- Born: 8 December 1979 (age 45) Graz, Austria
- Occupation(s): professor for organ music, cathedral organist at Freiburg Minster
- Years active: 2005–present

= Matthias Maierhofer =

Austrian organist and church musician (born 1979)

Matthias Maierhofer (born 8 December 1979 in Graz, Austria) is an Austrian organist and church musician.

==Education==
Matthias Maierhofer received his primary music education from Karl Schmelzer-Ziringer.
Later on, he studied organ and church music at the universities of Graz (Austria), Leipzig (Germany), Freiburg (Germany) and at the Schola Cantorum in Basel (Switzerland).
His teachers include Arvid Gast, Andrea Marcon, Kurt Neuhauser and Martin Schmeding. He completed his studies with a soloist's diploma and graduated with honors from the University of Music, Freiburg.

==Awards and Concerts==
In 2007, Matthias Maierhofer won the international organ competition Pachelbel-Wettbewerb in Nuremberg, Germany. He received awards at the international Franz Schmidt-Orgelwettbewerb in Kitzbühel, Austria, in 2008, the international Bachwettbewerb in Arnstadt, Germany, in 2007, the international Orgelconcours in Nijmegen, Netherlands, in 2006, and the international organ competition M. K. Ciurlionis in Vilnius, Lithuania, in 2003.

His successful concert career has taken him to important music festivals such as the Brucknertage at the St. Florian Monastery in Linz, Austria, the Internationale Orgelwoche Nürnberg in Nuremberg, Germany, the Mendelssohnfesttage in Leipzig, Germany, the Lithuanian Orgelfest, the Bachwoche in Ansbach, Germany, the Birmingham Symphony Hall in Great Britain, the Izumi Hall in Izumi, Osaka, Japan, the Musikfest in Stuttgart, Germany, and the Domkonzerte in Riga, Latvia.

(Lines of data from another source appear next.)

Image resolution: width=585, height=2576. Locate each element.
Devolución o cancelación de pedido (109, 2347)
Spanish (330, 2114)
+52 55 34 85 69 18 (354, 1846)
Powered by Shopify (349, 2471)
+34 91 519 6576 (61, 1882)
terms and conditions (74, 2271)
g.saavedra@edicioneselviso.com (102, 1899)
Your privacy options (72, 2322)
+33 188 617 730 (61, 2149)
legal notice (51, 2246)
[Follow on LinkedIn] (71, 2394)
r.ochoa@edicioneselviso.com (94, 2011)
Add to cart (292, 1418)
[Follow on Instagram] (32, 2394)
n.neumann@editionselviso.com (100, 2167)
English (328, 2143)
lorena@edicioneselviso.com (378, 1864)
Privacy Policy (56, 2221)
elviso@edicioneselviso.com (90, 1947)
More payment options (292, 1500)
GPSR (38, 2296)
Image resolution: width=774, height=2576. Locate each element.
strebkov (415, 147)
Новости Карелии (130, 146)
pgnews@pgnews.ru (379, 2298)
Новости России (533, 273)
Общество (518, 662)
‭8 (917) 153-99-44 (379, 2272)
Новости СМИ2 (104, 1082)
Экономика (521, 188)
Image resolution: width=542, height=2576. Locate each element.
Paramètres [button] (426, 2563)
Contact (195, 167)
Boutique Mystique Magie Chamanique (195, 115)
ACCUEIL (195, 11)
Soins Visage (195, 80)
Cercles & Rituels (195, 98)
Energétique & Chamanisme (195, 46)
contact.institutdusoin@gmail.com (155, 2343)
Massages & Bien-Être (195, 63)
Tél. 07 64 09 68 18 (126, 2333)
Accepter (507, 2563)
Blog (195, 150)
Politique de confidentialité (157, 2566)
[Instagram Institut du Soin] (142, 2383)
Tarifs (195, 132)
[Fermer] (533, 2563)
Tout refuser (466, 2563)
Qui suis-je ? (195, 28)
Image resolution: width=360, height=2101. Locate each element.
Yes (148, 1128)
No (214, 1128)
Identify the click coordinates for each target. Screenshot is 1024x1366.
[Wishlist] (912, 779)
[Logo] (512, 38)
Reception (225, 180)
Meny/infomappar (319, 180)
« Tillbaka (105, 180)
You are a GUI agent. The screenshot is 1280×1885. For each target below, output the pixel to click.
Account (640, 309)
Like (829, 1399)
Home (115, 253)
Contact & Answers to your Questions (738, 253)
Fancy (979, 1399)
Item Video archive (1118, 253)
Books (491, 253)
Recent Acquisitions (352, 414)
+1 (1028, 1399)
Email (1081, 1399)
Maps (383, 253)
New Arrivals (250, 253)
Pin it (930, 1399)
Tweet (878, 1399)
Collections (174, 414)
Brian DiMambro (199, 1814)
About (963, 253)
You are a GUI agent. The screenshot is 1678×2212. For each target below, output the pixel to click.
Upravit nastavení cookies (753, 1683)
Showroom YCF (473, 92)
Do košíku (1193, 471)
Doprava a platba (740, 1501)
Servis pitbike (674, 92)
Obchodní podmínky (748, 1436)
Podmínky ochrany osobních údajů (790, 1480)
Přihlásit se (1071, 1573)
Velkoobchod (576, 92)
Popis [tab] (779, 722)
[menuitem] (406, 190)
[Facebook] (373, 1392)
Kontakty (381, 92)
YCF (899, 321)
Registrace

As a soloist as well as an accompanying continuo organist, Matthias Maierhofer has appeared on stage with various ensembles including the Dresdner Kreuzchor, the University Choir Leipzig, the Kantorei Graz and the Staatskapelle Dresden. He has performed for CD productions and publications of Edition Helbling, and recordings of his concerts can be found in several broadcasting corporations and under the label Ambitus.

==Career==
Between 2005 and 2009 Matthias Maierhofer worked as church musician for the Roman Catholic parish St Albertus Magnus at Freiburg, Germany. During this period he also taught at the Academy for Outstanding Students (Akademie zur Begabtenförderung) as an assistant lecturer of Martin Schmeding at the University of Music, Freiburg.
In September 2009 he was appointed to a full-time position as artistic colleague at the University of Music and Theatre "Felix Mendelssohn Bartholdy" at Leipzig, Germany. There, he taught artistic and liturgical organ and improvisation.
In 2013, Matthias Maierhofer was appointed as successor of Prof. Dr. Gerre Hancock to the chair of organ and church music at the University of Texas at Austin. He was appointed Dean's Fellow in 2015 for outstanding pedagogical achievements and received the Ducloux Fellowship of the College of Fine Arts.

In 2016 he moved back to Freiburg, Germany, where he accepted the chair of organ music at the University of Music, Freiburg. He was also appointed cathedral organist at the Freiburg Minster.